Copy word for word the lines of the data from the one containing "Click the red MACD value -0.262" through the end of the data, both ends included.

────────────────

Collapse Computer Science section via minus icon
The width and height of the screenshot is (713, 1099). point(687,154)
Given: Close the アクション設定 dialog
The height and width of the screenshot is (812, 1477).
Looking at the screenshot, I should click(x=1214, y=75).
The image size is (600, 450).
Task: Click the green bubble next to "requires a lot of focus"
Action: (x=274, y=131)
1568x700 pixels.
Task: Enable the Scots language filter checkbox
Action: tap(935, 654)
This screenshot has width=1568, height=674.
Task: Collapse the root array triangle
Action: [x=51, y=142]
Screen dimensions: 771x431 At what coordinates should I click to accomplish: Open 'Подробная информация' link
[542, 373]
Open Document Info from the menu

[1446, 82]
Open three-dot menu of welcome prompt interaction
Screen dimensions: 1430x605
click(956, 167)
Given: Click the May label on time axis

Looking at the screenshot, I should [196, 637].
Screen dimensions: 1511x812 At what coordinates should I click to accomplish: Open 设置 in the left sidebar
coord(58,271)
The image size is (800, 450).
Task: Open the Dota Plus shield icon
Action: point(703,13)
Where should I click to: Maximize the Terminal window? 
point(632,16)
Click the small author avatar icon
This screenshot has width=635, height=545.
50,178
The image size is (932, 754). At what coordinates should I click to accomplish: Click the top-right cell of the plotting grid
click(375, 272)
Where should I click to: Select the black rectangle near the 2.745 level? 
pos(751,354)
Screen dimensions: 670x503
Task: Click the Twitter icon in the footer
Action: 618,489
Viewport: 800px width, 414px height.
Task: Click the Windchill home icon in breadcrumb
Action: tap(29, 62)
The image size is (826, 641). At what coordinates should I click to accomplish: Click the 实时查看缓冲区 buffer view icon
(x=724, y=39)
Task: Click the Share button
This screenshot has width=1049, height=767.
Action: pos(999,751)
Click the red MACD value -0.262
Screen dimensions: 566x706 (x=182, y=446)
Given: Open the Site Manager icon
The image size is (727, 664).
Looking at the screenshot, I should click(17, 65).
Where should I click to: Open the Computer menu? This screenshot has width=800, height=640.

────────────────

### Full output
Click the red MACD value -0.262
Screen dimensions: 566x706 (x=182, y=446)
Given: Open the Site Manager icon
The image size is (727, 664).
Looking at the screenshot, I should click(17, 65).
Where should I click to: Open the Computer menu? This screenshot has width=800, height=640.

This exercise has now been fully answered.